- **WORK REQUIRED**
Look through the data below and extract, unchanged, the lines from the one that contains "You are a GUI" to the one that contains "Today (147, 1212)", both included.

(Pixel coordinate grounding data)
___

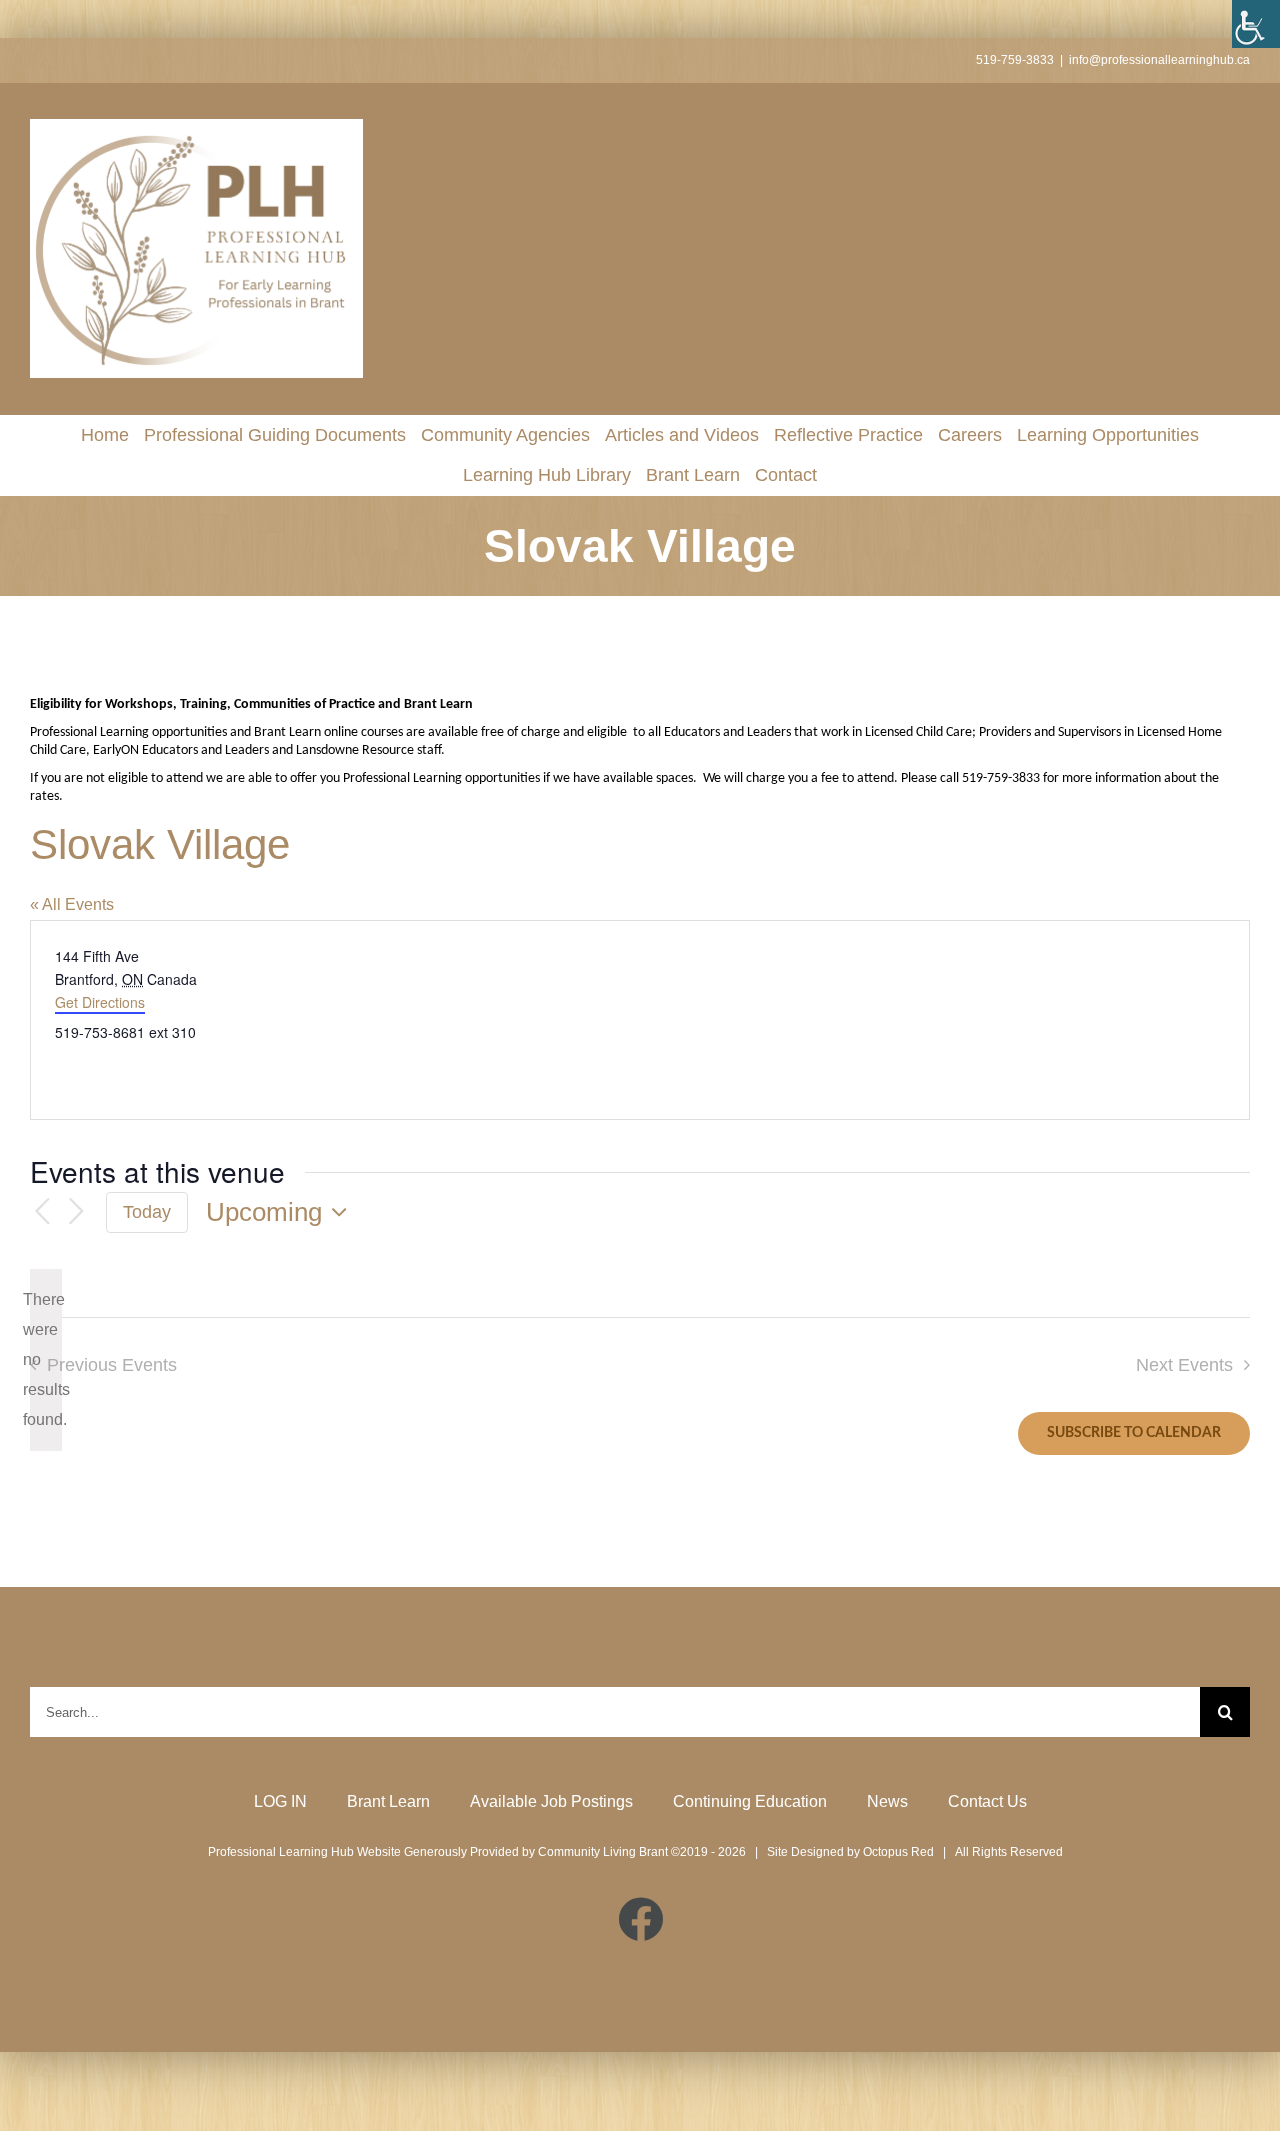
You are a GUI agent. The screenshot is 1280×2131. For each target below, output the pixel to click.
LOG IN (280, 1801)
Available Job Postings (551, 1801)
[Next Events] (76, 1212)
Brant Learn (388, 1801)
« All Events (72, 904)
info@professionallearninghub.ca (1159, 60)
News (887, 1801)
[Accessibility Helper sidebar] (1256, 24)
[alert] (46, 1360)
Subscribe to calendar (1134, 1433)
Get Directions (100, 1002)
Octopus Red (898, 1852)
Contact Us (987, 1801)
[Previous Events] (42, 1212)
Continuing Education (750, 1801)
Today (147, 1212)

___

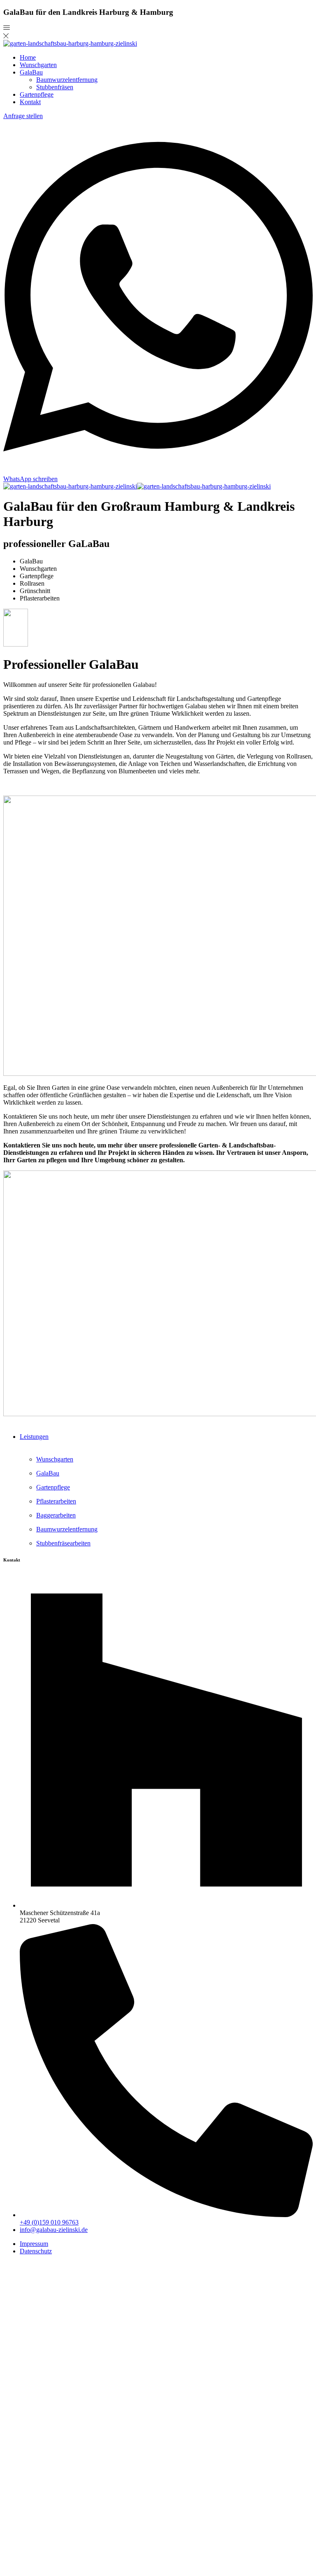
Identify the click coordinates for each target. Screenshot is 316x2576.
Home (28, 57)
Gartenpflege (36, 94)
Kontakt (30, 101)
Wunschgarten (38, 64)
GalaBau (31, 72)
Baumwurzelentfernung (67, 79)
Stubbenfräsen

___

- **SOLUTION TO THE EXERCISE**
You are a GUI agent. The screenshot is 1280×2131. For each target below, output the pixel to click.
LOG IN (280, 1801)
Available Job Postings (551, 1801)
[Next Events] (76, 1212)
Brant Learn (388, 1801)
« All Events (72, 904)
info@professionallearninghub.ca (1159, 60)
News (887, 1801)
[Accessibility Helper sidebar] (1256, 24)
[alert] (46, 1360)
Subscribe to calendar (1134, 1433)
Get Directions (100, 1002)
Octopus Red (898, 1852)
Contact Us (987, 1801)
[Previous Events] (42, 1212)
Continuing Education (750, 1801)
Today (147, 1212)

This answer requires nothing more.